By Richard Hamilton
Here in what is called the "Spiny desert" in southern Madagascar, it has not rained for weeks.
Malnutrition among children has doubled
Victor Rabelaha is one of the lucky ones. In return for his work he is given maize to eat, but even so, he says life is very tough.
"This community is really suffering and in difficulties at the moment. We simply do not have enough food.
"Even the food that we normally rely on in times of famine such as cassava does not exist here, because there is just not enough water," he says.
At the nearby village of Ankera, maize is poured into sacks as part of a major food for work distribution organised by the World Food Programme.
But the last supplies were back in December and people like Fenosoa have struggled to feed their families since then.
"Actually at the moment there is no rain and no harvest so we are suffering from a very bad famine.
When you talk about flooding today and then the next morning you say one part of the country has been hit by drought, it's very difficult for people from abroad to figure that out
"I am the head of my household because I no longer have a husband. It is very hard to feed five children.
"Everyday we have nothing to eat except cactus fruit and my children have had nothing to eat before this food arrived today. Twelve years ago we also had a very bad famine but this one seems worse", Fenosoa said.
The aid agencies estimate that severe malnutrition amongst young children has doubled in the last few months.
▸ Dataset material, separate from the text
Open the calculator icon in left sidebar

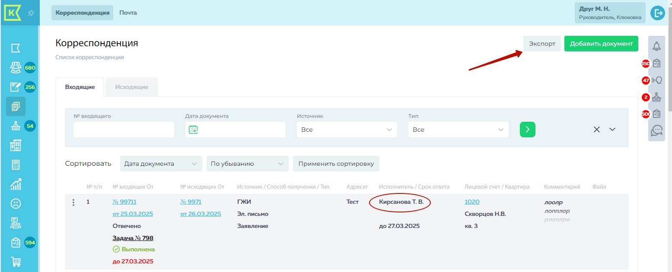coord(16,165)
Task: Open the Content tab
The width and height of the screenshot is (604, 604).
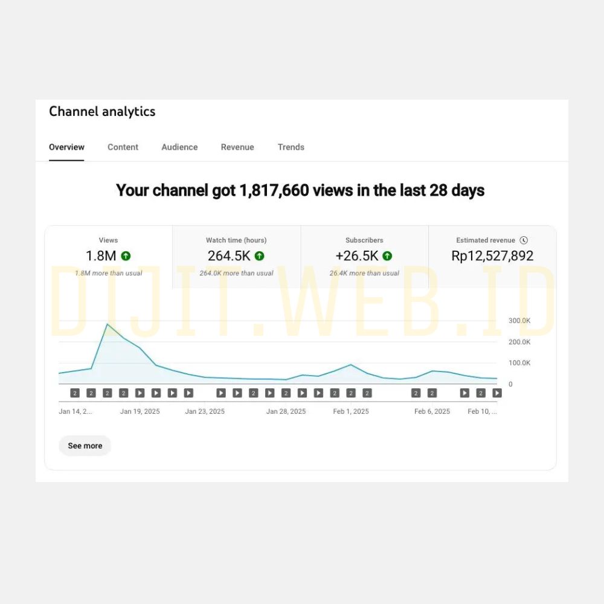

The situation here is scarcely known in other parts of Madagascar let alone in the rest of the world.
More dramatic food crises in southern Africa and Ethiopia have grabbed the headlines.
People are used to harsh conditions... but not this bad
Moumini Ouedraogo from the World Food Programme says it has been hard to convince donors that there has been no rain in part of a country besieged by cyclones and floods.
"When you talk about flooding today and then the next morning you say one part of the country has been hit by drought, it's very difficult for people from abroad to figure that out.
"They don't work out that this country is a huge one and you have part of the country in the coastal area which is struck by floods every year and the southern part is a drought area.
"So it's two completely different areas but in the same country. It's sometimes difficult for people abroad to understand that".
'People of the thorns'
In the local markets, people are keeping up their spirits.
But kitchen implements and household goods are for sale - a sure sign that this is a time of famine.
The Antandroy are such tough people they are known as the people of the thorns - because of the difficult environment they live in.
They are used to famine, but even by their standards - this one is very hard indeed.